-------- PROVIDED INFORMATION --------
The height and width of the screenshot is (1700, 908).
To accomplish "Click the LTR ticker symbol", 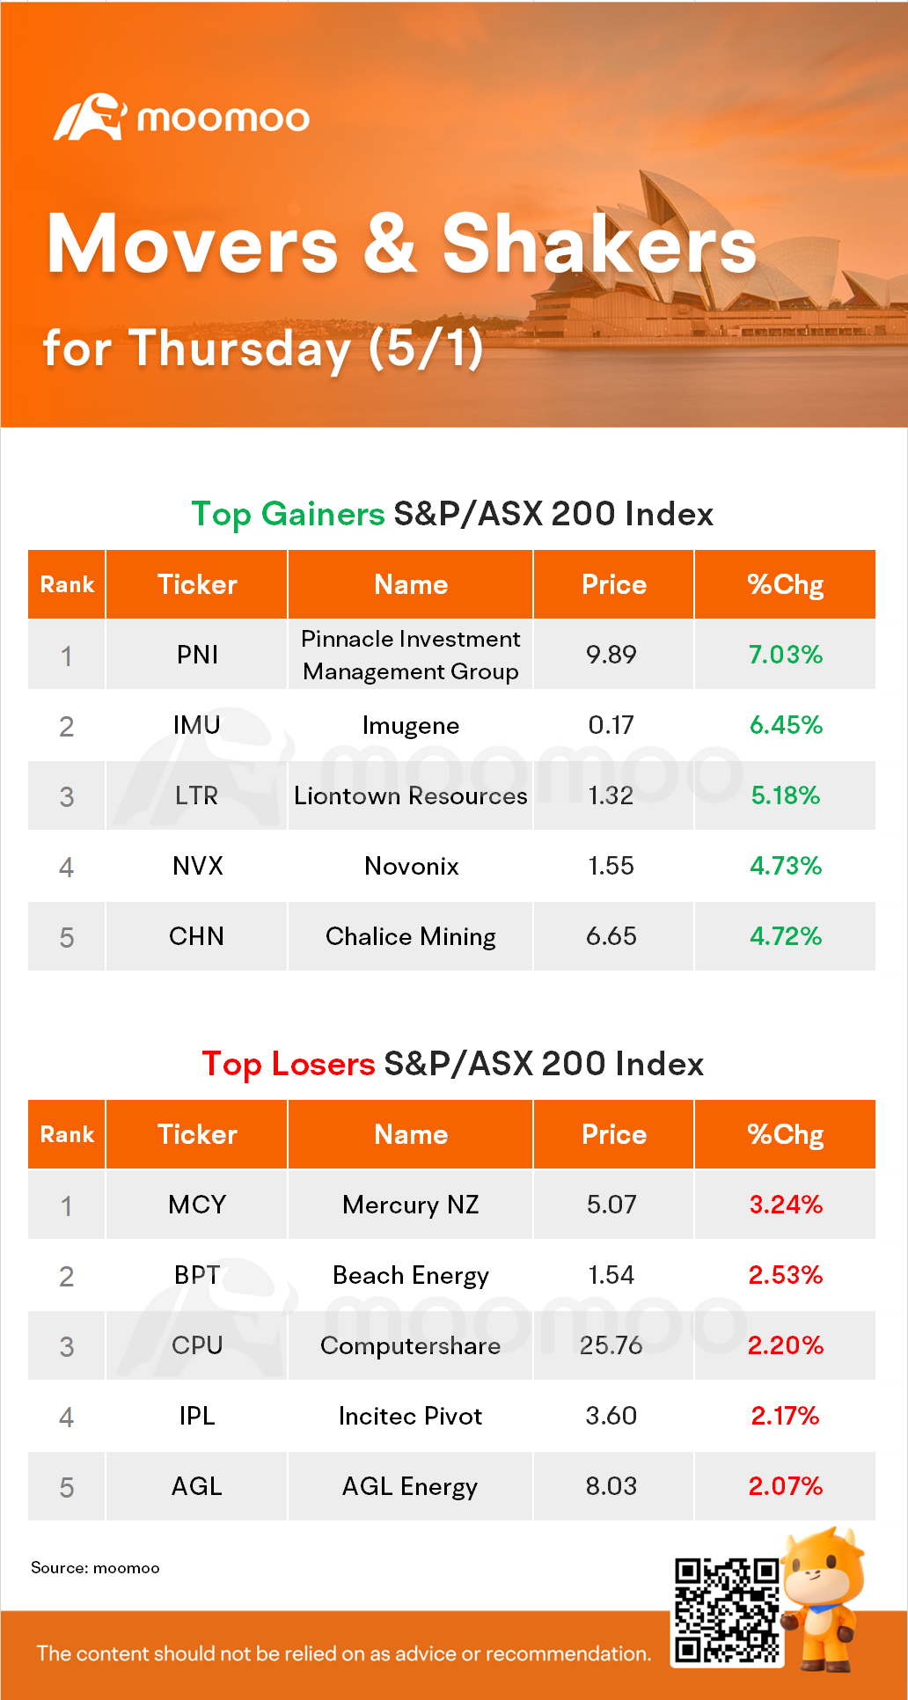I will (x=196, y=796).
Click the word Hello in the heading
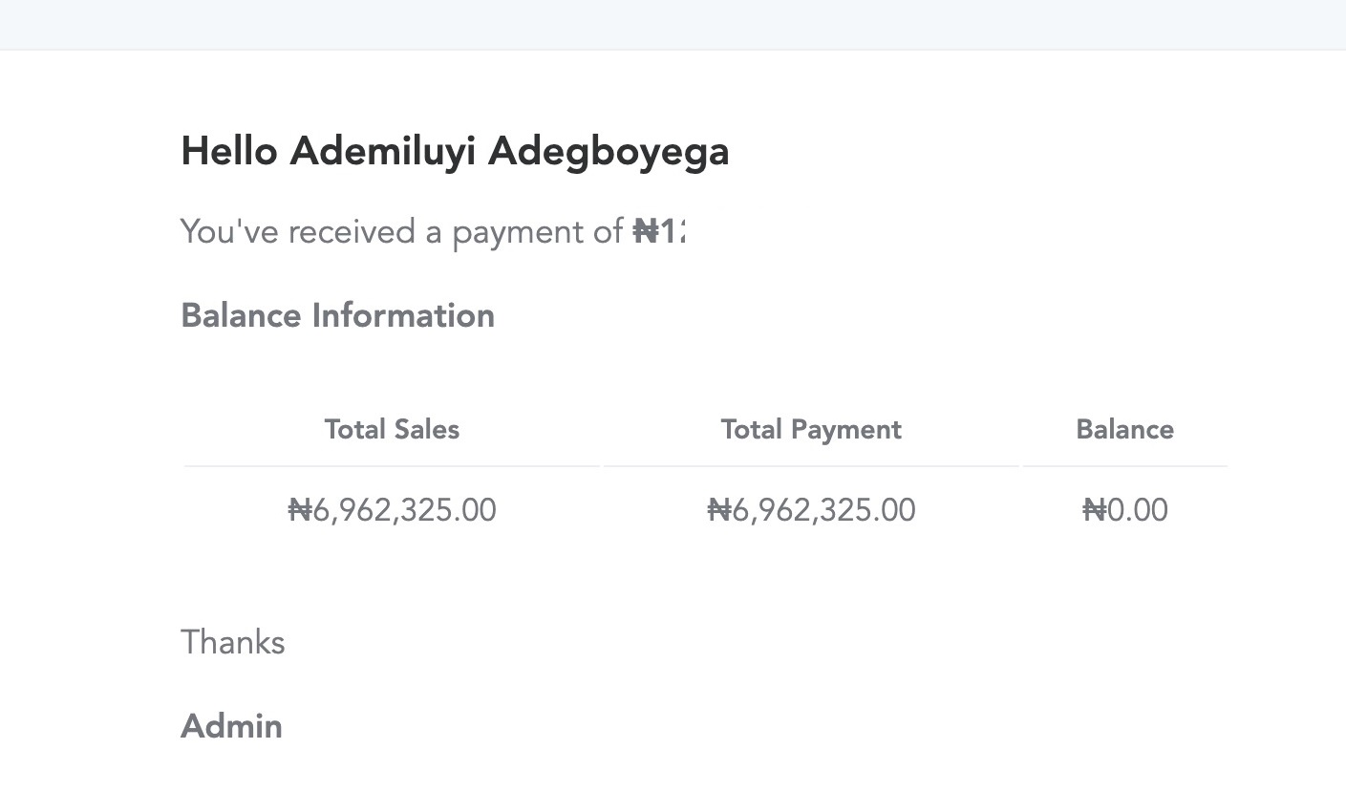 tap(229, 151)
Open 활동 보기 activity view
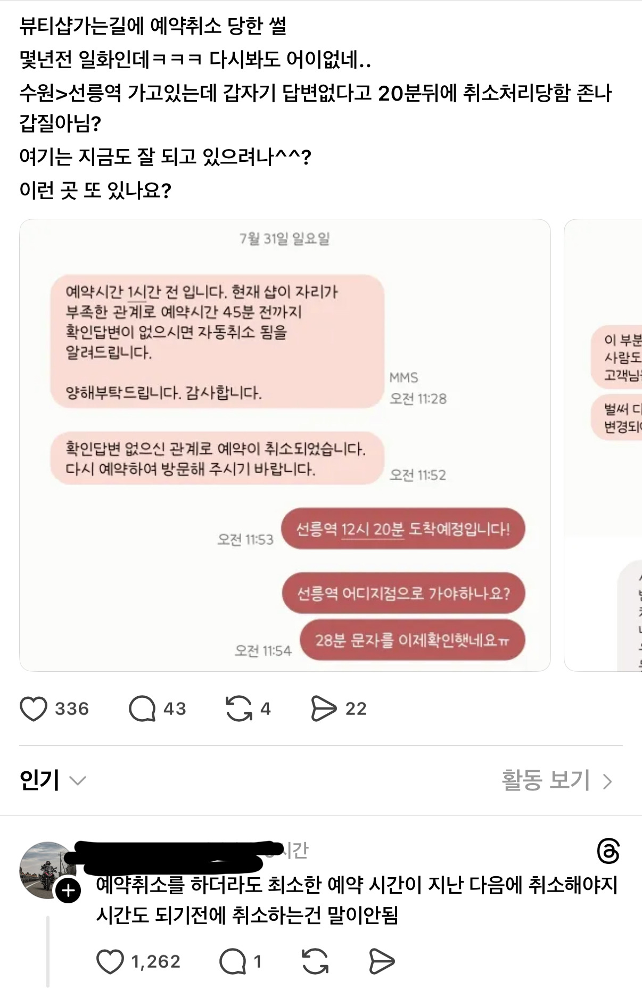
--------
Reproduce nothing but the lines that run from the line containing "Click the word Hello in the heading" through the last line of the records, inclusive. Omit the pictures.

SOLUTION TO THE EXERCISE:
Click the word Hello in the heading
 tap(229, 151)
Open 활동 보기 activity view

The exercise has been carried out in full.